What to do:
Find the line with "[Share this] (53, 17)" in the records below. Copy it and every line after it, up to and including the line with "аманатский (61, 694)".

[Records from a dataset]
⁂

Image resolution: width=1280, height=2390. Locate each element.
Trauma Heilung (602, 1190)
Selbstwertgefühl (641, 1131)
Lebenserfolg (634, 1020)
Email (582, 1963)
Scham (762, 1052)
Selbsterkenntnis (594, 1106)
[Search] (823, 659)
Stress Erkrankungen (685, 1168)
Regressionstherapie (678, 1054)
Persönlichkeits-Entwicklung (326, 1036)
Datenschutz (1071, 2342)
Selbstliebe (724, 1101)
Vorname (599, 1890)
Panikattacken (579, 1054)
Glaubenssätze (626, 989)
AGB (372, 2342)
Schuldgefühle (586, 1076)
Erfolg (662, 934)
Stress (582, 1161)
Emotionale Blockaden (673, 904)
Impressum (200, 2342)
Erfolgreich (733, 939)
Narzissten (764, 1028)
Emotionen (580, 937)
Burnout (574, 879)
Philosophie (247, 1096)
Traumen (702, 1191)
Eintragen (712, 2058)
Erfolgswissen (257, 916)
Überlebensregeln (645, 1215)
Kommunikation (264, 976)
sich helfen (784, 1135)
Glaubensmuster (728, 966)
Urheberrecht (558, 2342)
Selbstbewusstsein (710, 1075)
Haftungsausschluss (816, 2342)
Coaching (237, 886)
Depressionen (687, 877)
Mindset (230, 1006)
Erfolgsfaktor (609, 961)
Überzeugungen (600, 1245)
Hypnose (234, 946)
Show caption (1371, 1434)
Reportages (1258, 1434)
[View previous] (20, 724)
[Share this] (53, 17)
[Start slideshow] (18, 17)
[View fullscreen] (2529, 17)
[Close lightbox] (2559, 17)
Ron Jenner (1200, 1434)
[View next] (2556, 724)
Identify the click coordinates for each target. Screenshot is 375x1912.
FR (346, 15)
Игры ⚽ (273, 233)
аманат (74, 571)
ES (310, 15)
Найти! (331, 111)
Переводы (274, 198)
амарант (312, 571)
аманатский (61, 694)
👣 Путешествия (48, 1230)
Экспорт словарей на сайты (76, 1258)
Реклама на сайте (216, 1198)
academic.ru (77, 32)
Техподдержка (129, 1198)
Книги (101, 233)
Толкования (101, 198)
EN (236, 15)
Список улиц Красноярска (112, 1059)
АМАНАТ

⁂

Problem solution:
[Share this] (53, 17)
[Start slideshow] (18, 17)
[View fullscreen] (2529, 17)
[Close lightbox] (2559, 17)
Ron Jenner (1200, 1434)
[View next] (2556, 724)
Identify the click coordinates for each target. Screenshot is 375x1912.
FR (346, 15)
Игры ⚽ (273, 233)
аманат (74, 571)
ES (310, 15)
Найти! (331, 111)
Переводы (274, 198)
амарант (312, 571)
аманатский (61, 694)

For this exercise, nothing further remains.